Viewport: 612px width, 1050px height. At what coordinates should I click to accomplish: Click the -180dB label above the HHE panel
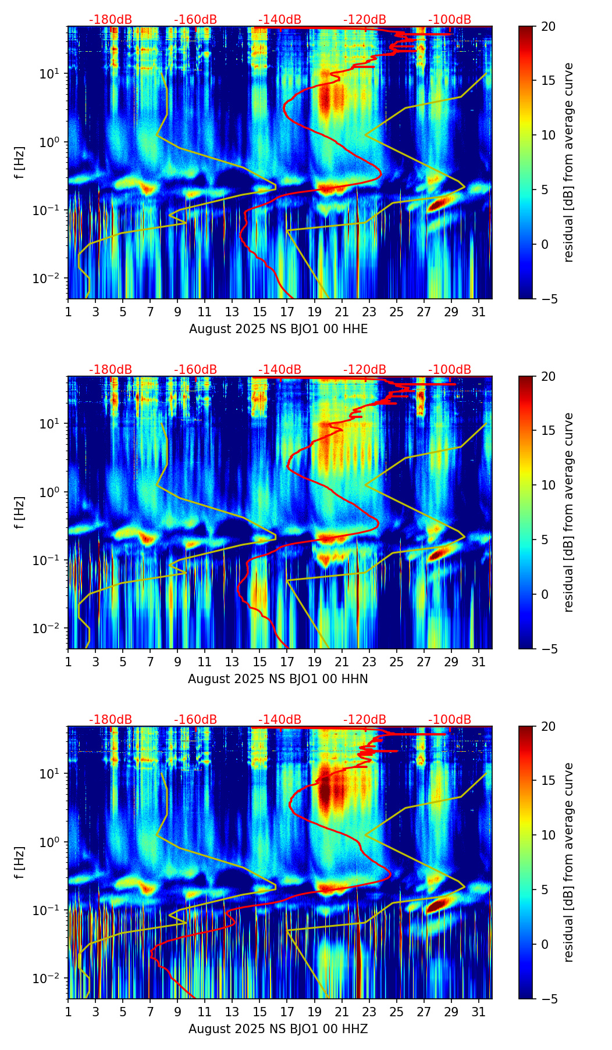111,20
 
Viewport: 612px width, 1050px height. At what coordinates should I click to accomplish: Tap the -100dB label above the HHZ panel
450,720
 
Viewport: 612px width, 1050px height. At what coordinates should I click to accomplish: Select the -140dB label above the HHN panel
280,370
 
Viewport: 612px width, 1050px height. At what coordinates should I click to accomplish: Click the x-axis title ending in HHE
278,329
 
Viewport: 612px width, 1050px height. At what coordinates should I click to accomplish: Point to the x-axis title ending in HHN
278,679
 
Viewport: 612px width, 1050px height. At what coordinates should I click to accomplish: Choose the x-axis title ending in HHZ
278,1029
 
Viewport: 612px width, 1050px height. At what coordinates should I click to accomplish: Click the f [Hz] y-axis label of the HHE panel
20,163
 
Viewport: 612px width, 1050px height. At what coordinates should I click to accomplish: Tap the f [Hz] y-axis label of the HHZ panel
20,863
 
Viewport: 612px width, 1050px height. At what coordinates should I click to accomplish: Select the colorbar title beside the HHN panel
568,512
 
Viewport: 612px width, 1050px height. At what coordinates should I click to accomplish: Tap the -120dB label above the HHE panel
365,20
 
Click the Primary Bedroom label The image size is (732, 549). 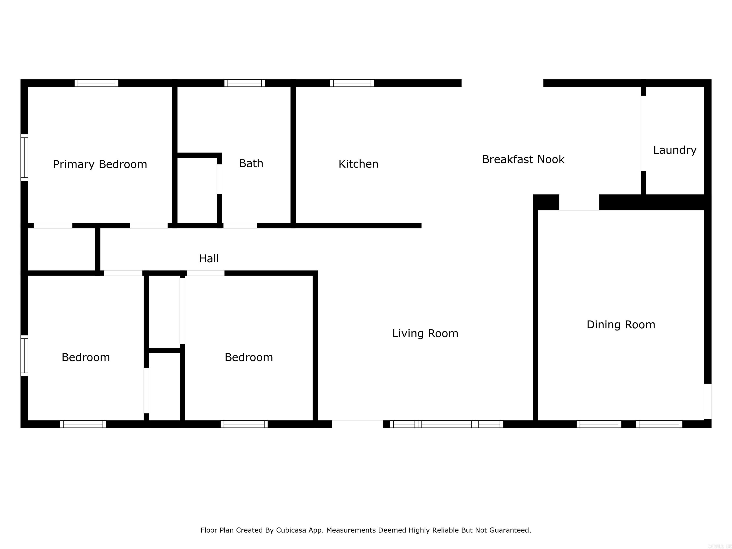(x=100, y=164)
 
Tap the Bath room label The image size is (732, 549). (x=251, y=163)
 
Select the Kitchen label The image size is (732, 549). (x=358, y=164)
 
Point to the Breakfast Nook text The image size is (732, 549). (x=523, y=159)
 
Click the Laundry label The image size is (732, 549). (x=674, y=150)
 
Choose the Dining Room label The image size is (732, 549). (x=620, y=325)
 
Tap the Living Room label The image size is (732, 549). (x=425, y=333)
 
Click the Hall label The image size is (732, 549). (x=208, y=259)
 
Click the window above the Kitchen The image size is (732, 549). (x=352, y=83)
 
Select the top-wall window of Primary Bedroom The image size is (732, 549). (x=96, y=83)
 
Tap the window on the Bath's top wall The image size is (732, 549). (x=244, y=83)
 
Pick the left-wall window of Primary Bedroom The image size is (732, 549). (x=24, y=158)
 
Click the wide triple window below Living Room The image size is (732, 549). (x=446, y=424)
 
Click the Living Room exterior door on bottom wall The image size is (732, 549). (x=357, y=424)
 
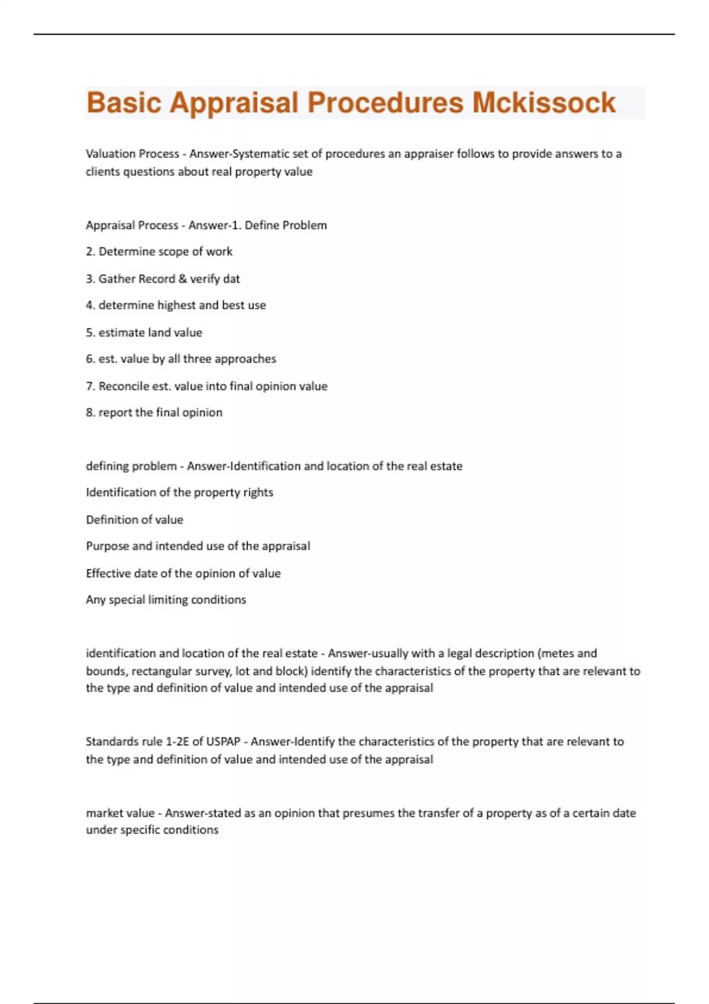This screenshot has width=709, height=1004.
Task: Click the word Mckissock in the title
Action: point(544,103)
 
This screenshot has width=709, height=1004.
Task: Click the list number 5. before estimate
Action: point(90,333)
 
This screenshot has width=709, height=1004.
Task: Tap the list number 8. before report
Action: point(90,413)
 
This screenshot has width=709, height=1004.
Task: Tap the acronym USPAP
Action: point(223,742)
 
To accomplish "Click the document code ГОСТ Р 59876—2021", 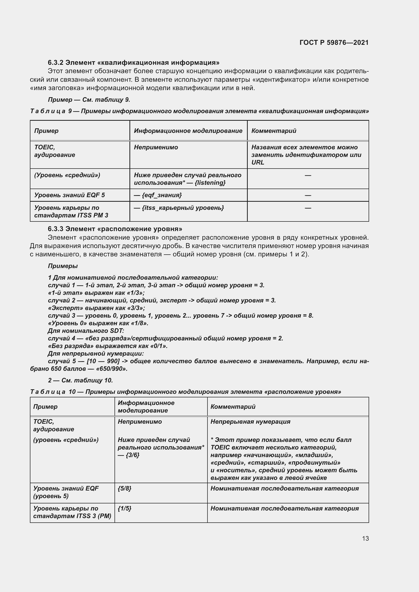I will coord(334,43).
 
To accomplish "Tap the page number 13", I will coord(365,538).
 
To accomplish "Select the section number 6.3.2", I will coord(55,63).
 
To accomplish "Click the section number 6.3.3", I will coord(55,229).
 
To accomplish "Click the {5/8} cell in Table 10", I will coord(124,488).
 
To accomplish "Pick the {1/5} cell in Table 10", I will coord(124,508).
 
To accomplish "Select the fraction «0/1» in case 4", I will coord(159,346).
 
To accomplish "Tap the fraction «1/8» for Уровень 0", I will coord(140,323).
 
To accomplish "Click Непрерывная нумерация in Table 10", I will coord(250,422).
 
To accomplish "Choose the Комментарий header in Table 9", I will coord(274,131).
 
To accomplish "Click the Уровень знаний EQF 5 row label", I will coord(69,195).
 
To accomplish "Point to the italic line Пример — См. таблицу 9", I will coord(89,100).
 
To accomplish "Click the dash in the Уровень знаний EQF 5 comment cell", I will coord(308,195).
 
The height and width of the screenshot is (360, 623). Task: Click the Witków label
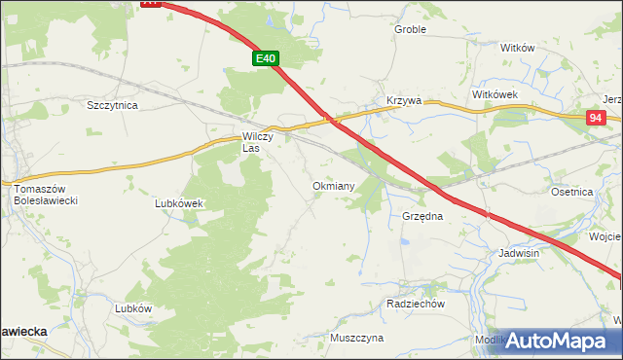[x=518, y=48]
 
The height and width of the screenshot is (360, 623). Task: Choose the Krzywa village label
[x=403, y=100]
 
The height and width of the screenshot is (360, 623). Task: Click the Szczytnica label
[x=113, y=104]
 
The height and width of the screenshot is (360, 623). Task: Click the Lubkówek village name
[x=178, y=203]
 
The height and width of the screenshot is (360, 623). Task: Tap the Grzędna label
[x=422, y=216]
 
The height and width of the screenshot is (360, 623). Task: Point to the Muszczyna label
[x=356, y=338]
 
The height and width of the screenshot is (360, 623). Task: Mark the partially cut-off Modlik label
[x=489, y=340]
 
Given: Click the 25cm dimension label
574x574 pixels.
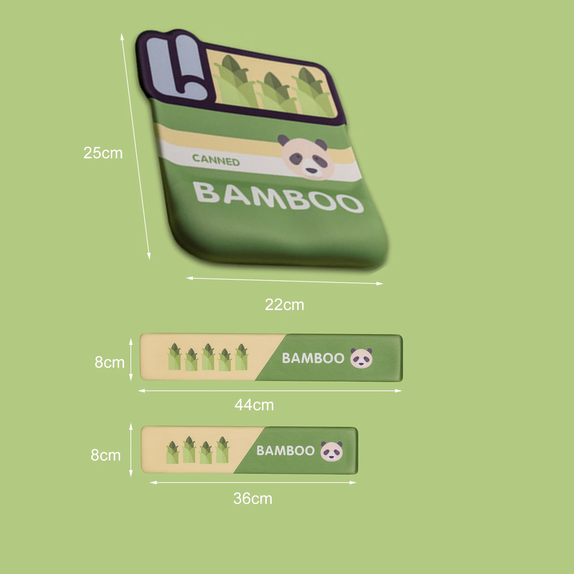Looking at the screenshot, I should click(103, 153).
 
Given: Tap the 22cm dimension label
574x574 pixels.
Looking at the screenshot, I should click(284, 305).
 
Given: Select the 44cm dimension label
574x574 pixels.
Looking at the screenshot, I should click(254, 405).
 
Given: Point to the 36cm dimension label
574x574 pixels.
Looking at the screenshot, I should click(252, 499).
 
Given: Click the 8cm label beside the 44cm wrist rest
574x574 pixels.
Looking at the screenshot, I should click(109, 362).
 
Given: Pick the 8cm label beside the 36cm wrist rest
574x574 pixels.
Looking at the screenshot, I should click(105, 455).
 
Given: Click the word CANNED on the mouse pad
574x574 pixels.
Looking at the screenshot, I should click(216, 160).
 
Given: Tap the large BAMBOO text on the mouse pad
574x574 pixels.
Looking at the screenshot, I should click(278, 197).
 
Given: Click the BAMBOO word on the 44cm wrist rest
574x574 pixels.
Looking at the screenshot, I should click(313, 358).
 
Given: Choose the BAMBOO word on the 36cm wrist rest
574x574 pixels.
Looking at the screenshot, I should click(285, 451).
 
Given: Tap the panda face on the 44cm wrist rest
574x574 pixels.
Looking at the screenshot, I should click(361, 358).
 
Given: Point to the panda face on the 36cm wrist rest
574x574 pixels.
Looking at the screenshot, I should click(331, 451).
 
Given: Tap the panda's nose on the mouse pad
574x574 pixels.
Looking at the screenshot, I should click(310, 171).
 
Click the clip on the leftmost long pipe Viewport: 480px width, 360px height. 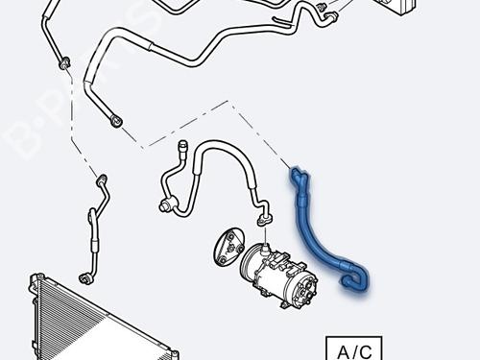(63, 62)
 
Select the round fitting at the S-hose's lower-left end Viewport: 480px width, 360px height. (164, 203)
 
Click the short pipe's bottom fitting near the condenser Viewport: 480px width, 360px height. (85, 276)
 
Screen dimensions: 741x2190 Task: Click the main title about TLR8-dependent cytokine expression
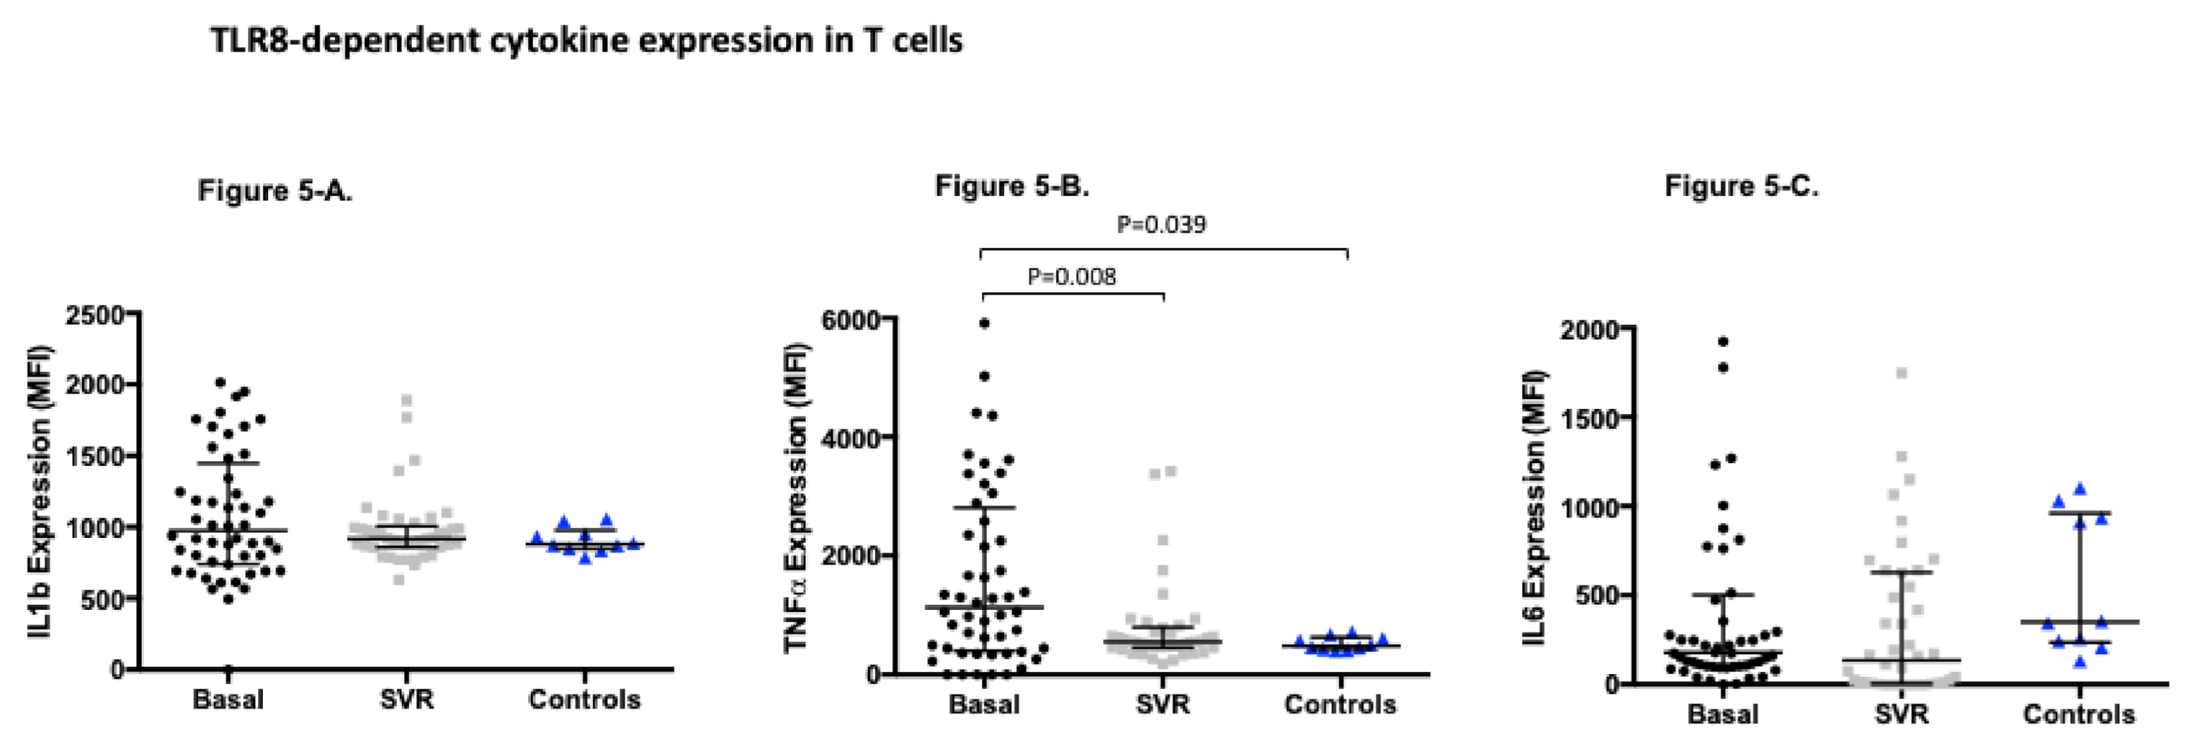[587, 41]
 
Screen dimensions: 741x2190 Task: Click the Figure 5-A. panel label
[275, 190]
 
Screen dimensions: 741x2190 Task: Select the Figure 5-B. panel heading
[1011, 185]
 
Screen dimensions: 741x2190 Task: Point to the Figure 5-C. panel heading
[1741, 185]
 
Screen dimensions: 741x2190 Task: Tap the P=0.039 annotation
[1161, 225]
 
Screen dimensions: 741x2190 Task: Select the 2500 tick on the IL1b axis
[94, 315]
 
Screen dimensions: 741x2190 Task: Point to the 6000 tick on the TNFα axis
[850, 319]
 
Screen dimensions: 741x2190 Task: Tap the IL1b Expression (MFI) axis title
[39, 491]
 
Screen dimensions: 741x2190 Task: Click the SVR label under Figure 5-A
[406, 700]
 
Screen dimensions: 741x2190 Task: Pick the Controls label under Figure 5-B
[1340, 704]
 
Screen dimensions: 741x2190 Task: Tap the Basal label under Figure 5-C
[1723, 714]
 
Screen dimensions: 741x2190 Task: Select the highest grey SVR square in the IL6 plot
[1902, 373]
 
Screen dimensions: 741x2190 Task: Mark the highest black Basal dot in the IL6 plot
[1723, 341]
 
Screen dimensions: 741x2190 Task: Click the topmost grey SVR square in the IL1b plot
[407, 400]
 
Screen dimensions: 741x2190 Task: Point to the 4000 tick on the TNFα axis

..........

## THE PROBLEM
Collect every line in the listing above that contains the word "Bath", and copy each of those lines out in full.

## RESPONSE TO THE EXERCISE
Tap the Bath room label The image size is (732, 549). (x=251, y=163)
Tap the window on the Bath's top wall The image size is (732, 549). (x=244, y=83)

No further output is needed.